なぜ検証をやり直すのか、明確な理由が示されないまま新たなシミュレーションは進み、8月19~21日、検証結果を発表する市民説明会が開かれた。
今回は千葉県から都市計画課、河川整備課なども出席したが、事業主である組合と、その業務代行者である(株)フジタからは誰も出席しなかった。市が呼ばなかったのだという。市長も自ら最重要政策と位置付けた町づくりであるにもかかわらず、一度も顔を出すことはなかった。
河川工事の開始時期は明言されず
検証結果は3つの雨量(10年に一度、50年に一度、1000年に一度の規模)のいずれにおいても、「おおむね浸水深は軽減する」というものだった。
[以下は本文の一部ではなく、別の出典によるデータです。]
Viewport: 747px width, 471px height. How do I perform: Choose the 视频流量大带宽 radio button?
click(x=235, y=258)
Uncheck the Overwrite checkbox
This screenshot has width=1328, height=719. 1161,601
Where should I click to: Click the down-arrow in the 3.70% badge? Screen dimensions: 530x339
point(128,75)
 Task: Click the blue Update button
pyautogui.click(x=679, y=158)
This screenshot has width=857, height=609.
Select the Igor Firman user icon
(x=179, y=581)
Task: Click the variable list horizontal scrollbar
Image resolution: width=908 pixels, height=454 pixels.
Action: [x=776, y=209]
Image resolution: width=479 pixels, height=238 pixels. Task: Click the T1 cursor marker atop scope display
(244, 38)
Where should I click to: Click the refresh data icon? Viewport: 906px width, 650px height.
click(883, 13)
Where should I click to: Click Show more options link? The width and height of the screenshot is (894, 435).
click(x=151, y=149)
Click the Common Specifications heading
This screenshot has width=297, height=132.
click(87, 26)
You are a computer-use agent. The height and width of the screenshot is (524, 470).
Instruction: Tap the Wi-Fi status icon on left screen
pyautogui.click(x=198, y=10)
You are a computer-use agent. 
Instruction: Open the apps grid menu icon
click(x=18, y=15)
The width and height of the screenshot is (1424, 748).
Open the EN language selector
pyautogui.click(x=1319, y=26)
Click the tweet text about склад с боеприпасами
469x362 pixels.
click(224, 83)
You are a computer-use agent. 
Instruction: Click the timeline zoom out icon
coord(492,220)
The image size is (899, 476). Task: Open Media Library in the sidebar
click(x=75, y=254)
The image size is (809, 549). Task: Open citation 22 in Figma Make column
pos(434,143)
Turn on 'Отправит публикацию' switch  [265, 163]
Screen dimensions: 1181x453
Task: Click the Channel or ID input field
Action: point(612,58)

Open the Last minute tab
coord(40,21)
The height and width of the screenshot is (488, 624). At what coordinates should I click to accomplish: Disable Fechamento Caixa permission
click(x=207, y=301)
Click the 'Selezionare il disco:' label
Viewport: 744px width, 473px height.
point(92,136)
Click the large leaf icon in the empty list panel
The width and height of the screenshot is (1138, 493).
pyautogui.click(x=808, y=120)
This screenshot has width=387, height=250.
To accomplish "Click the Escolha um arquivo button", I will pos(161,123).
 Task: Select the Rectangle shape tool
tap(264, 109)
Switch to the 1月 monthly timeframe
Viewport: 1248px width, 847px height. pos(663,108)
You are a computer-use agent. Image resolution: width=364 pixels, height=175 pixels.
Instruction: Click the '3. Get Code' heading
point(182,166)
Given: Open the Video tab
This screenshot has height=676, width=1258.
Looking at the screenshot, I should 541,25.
前述したように今回の検証条件には、盛り土をふくむ海老川上流地区の造成工事に加え、県が行う2つの大規模河川工事が入っている。
当然多くの市民の質問は県の河川工事に向けられた。「県の工事はいつ始まって、いつ終わるのか」という問いに、河川整備課は、「(船橋市の)新しい町づくりが終了する2034年ごろまでには終わるようにしたい」と回答。しかし開始時期については一度も答えなかった。
また担当者は、県の工事はこの事業のために行われるものではないことを、繰り返し口にした。「そんな不確実な工事を何で検証条件に入れさせたのか」と市民が県に迫るシーンも見られたが、県は答えなかった。